I agree in general. But I think you underestimate how large the set of use cases are where people are processing > 1TB of data. This includes quite a bit of the adtech industry, for instance, even many startups. It also includes data warehouses for other industries, such as in health tech. Of course, these people generally are experts, since it is their core business, so they know well what tools they need. I agree that for some analytics department in a random company whose core business isn't processing data, Hadoop is more likely to be a resume item than something that's really needed.

[itronitron]

A lot of those > 1TB data sources are very standardized, they can be mapped to a schema, in which case indexing the data supports interactive queries and analytics. Hadoop seems well suited for data that needs to be processed in very different and changing ways.

[mmt]

I think this is the other point that's so often missed/ignored in the "big data" discussion: there's a middle ground between everything-fits-in-memory and must-be-distributed.

The Adam Drake article alludes to it only in the last sentence by mentioning traditional relational databases as an alternative.

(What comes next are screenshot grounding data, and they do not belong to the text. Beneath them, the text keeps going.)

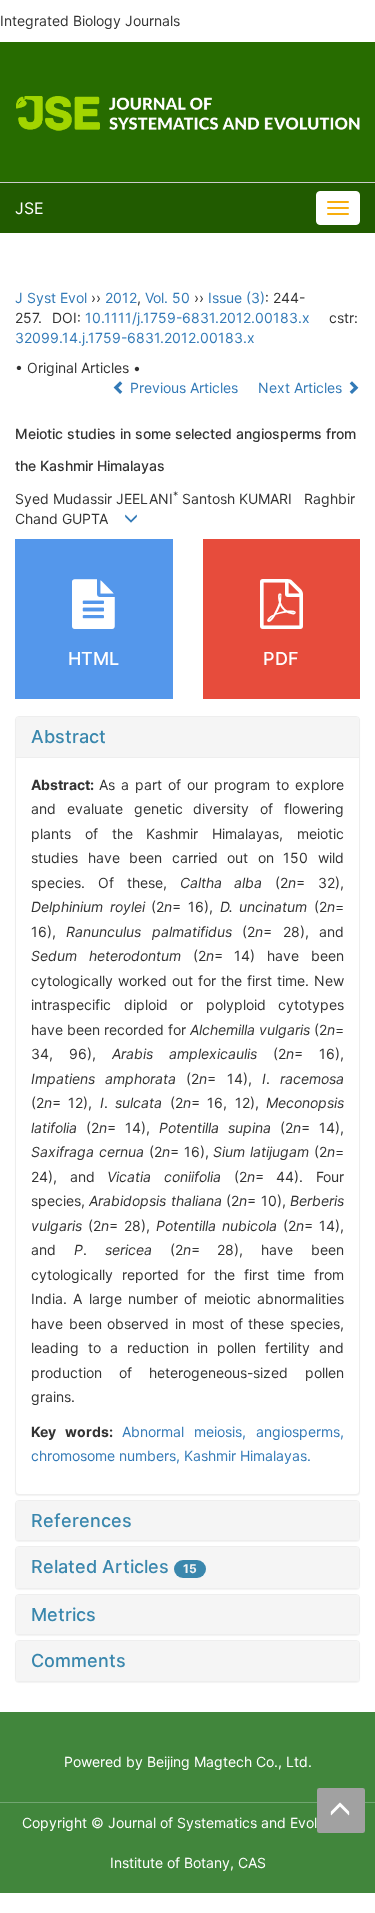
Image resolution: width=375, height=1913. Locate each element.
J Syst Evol (51, 297)
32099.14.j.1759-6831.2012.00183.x (135, 337)
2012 (121, 297)
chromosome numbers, (107, 1455)
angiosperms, (300, 1431)
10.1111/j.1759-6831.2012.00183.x (197, 317)
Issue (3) (236, 297)
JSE (29, 208)
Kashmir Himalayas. (247, 1455)
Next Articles (302, 387)
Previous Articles (184, 387)
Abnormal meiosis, (189, 1431)
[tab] (187, 737)
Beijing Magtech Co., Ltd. (229, 1761)
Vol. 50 (167, 297)
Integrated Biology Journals (90, 20)
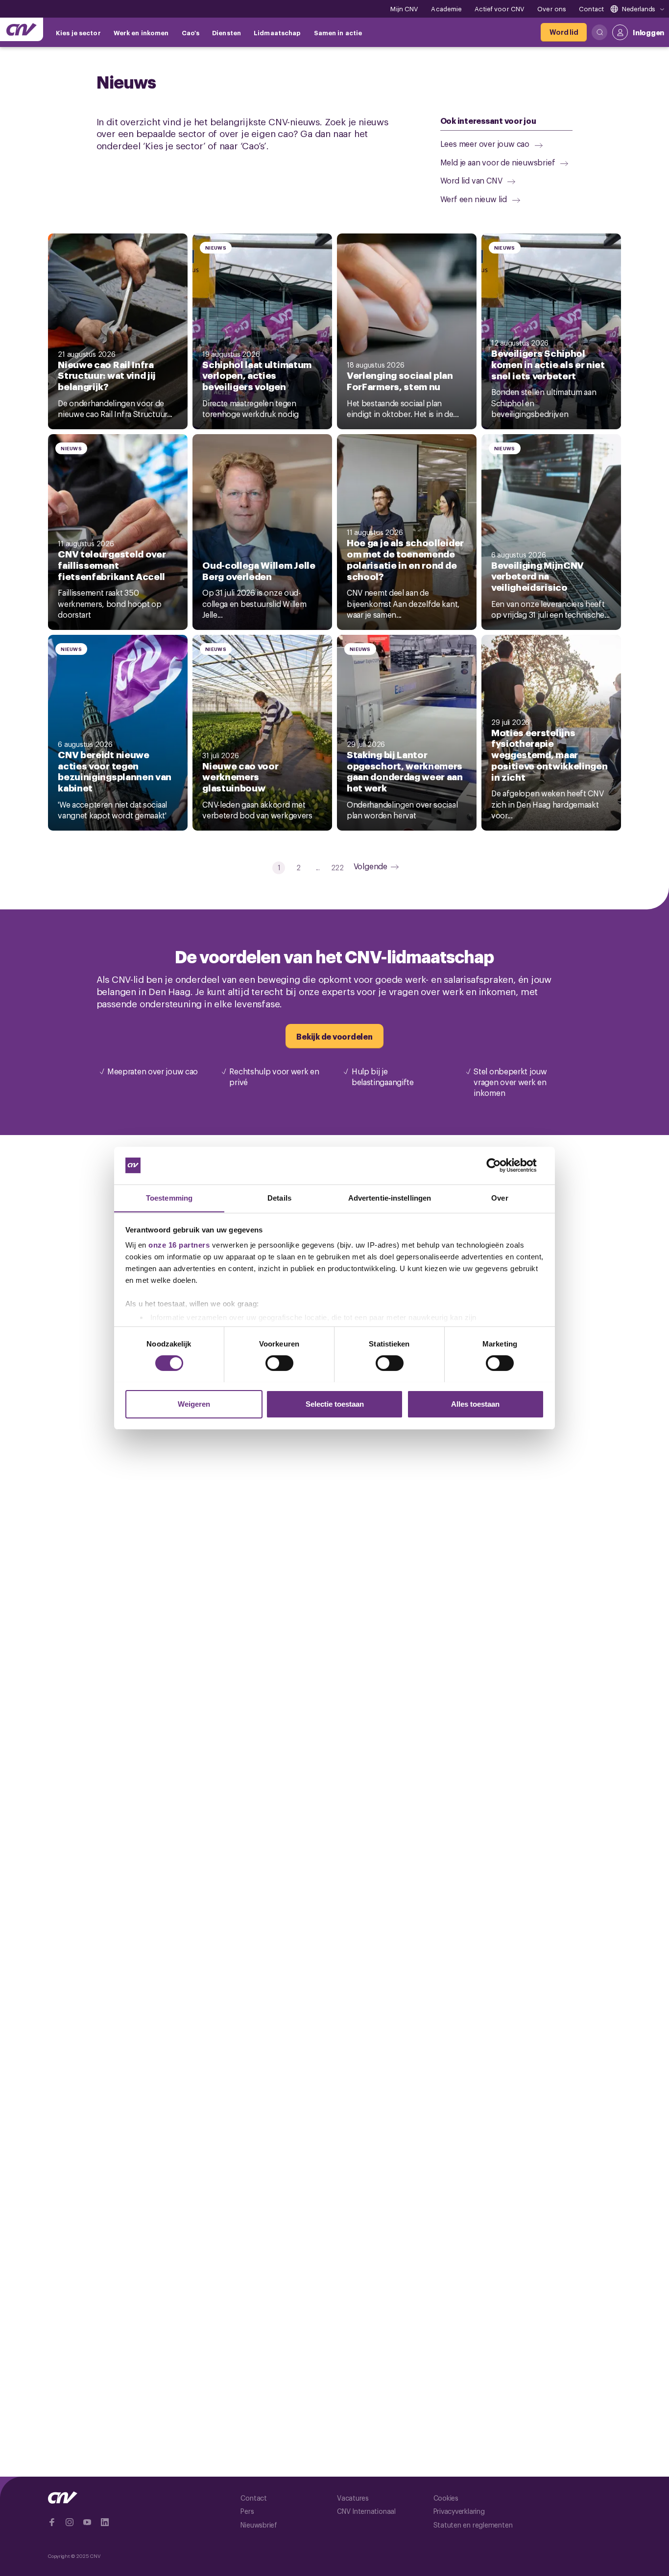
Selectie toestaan (335, 1403)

For workloads that are relatively I/O-heavy and CPU-light, it's very hard to beat local SSDs (or even HDDs in enough quantity) attached to a single [1] node, if the competition is distributed storage attached by ethernet. It only takes a couple 600MB/s SSDs to saturate a 10GE. A server with 48 lanes of PCIe 3 slots could take the I/O of 78 of them.

100Gb/s networks are getting close. For upwards of $1k per server (NIC and switch port) one can bring that ratio closer to 4:1 from 39:1. I'd expect this is the attractive route for anyone with CPU needs that can't be met by a 4-socket server.

[1] Yes, there can be more than one node with copies for redundancy, as has been complained about elsewhere in the sub-thread, or even scalability

[potatoyogurt]

You're absolutely right. Probably my estimate of "anything greater than 1TB" was not quite the right number. At that point, though, careful indexing is probably the more expert option. It's easy to throw data into EMR now if you're not super concerned about performance/cost, and it doesn't require you to think through how your data will need to be indexed to support your future needs.

[fiddlerwoaroof]

In my experience, people generally go the other way: they say “we need spark/Hadoop/Cassandra because we have Big Data” when they have a 30GB dataset that is best handled on a beefy EC2 instance with boring tools.

[ljw1001]

but the chainsaw analogy was a winner on many levels.